[Problem statement] In the records below, find the line that contains "Select the second" and the line that contains "The image size is (1316, 596).", then retype exactly those two lines and every line between them.

***

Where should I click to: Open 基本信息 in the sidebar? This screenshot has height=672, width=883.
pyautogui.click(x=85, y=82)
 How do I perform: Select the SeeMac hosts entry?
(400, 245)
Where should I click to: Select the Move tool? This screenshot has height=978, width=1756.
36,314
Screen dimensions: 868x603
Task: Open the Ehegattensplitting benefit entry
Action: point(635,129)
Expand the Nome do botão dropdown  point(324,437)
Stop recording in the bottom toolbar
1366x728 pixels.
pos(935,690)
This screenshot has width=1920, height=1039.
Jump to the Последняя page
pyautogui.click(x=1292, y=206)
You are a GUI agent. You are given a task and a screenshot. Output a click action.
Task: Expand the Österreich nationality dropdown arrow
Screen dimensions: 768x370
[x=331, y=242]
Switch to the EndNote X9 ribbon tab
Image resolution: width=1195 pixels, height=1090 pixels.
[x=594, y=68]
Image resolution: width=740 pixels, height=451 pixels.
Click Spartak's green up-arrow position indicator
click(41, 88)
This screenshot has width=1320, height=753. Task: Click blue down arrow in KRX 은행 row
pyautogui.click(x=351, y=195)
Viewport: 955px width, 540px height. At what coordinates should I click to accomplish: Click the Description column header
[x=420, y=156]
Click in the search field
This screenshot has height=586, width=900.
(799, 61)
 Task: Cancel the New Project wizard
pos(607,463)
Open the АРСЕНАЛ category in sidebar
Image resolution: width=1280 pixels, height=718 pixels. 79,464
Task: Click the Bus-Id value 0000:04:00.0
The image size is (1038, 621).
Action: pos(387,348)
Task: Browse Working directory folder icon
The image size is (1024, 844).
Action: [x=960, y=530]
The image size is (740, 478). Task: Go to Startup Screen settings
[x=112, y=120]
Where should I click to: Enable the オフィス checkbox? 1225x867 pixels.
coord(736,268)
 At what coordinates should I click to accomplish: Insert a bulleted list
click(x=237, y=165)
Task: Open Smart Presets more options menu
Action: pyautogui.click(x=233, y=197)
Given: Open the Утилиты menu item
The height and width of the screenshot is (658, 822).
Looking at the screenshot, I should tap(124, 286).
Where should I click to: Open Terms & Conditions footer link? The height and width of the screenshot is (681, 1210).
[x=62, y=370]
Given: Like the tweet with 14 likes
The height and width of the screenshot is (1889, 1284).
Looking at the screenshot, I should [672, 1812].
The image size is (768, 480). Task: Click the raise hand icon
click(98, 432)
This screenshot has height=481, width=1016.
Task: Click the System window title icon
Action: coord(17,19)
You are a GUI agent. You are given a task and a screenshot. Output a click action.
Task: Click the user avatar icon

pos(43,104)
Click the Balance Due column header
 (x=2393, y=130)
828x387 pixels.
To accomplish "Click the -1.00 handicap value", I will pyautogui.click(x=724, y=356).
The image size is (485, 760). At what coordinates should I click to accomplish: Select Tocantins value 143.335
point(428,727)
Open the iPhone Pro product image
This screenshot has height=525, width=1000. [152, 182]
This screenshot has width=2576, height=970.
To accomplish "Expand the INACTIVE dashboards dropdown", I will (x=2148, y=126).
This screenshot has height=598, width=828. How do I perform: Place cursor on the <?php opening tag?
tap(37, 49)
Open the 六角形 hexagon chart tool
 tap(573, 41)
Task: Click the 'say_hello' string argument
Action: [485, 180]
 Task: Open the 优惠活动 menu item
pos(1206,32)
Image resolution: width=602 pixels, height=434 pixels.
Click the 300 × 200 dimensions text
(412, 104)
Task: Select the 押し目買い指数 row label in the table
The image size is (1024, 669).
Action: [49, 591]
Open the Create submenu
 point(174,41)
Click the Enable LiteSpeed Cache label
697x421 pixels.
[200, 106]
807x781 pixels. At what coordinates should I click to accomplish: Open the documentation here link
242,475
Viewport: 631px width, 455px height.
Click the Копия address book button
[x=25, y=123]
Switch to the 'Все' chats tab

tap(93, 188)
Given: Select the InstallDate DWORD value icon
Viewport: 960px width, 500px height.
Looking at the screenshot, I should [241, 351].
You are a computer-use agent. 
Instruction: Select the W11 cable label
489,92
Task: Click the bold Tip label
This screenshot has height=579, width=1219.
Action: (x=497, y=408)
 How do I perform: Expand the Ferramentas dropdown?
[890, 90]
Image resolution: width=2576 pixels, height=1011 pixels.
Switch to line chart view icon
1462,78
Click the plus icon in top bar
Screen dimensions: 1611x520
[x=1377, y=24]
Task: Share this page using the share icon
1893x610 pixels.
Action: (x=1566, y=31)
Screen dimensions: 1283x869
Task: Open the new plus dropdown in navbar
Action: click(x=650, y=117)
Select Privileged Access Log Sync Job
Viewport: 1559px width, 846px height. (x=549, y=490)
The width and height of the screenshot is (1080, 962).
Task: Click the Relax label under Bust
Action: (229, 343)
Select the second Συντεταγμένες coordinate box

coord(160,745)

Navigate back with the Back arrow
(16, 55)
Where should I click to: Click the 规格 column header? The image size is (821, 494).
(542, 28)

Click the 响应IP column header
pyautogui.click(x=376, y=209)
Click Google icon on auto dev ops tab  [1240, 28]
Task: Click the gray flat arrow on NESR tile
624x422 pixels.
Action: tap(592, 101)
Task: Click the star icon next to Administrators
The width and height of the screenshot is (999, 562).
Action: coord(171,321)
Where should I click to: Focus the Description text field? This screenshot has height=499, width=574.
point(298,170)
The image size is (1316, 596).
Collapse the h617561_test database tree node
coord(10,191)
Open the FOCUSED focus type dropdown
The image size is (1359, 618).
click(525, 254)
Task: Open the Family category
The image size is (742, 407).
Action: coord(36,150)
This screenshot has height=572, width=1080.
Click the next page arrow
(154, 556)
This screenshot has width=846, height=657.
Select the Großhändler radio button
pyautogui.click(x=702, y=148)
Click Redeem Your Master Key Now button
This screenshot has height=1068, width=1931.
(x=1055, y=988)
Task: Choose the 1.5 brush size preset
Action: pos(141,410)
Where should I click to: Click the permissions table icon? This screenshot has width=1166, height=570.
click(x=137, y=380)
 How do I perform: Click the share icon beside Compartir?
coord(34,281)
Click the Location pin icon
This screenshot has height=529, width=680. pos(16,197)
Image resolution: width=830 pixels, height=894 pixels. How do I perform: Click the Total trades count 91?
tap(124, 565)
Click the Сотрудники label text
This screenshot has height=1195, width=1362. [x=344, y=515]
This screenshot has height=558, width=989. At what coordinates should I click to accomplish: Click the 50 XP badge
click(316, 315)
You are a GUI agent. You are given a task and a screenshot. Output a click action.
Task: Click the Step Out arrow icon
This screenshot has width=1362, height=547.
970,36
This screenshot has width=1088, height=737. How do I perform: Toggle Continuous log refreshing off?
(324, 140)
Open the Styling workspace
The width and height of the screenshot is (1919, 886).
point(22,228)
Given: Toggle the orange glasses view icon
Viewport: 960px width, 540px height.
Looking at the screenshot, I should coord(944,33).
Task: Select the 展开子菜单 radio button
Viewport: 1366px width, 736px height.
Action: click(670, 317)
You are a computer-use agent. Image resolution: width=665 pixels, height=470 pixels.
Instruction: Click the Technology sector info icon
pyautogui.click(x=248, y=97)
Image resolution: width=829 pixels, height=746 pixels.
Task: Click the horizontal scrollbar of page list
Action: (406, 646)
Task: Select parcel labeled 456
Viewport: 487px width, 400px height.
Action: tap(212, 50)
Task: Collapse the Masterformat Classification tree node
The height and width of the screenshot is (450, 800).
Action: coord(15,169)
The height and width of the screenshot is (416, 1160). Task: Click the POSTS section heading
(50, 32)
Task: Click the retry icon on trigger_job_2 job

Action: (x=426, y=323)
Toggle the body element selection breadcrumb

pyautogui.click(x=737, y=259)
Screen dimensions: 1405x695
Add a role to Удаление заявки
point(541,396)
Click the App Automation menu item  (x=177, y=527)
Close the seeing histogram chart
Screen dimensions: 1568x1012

***

[Solution to this exercise]
Select the second Συντεταγμένες coordinate box

coord(160,745)

Navigate back with the Back arrow
(16, 55)
Where should I click to: Click the 规格 column header? The image size is (821, 494).
(542, 28)

Click the 响应IP column header
pyautogui.click(x=376, y=209)
Click Google icon on auto dev ops tab  [1240, 28]
Task: Click the gray flat arrow on NESR tile
624x422 pixels.
Action: tap(592, 101)
Task: Click the star icon next to Administrators
The width and height of the screenshot is (999, 562).
Action: coord(171,321)
Where should I click to: Focus the Description text field? This screenshot has height=499, width=574.
point(298,170)
The image size is (1316, 596).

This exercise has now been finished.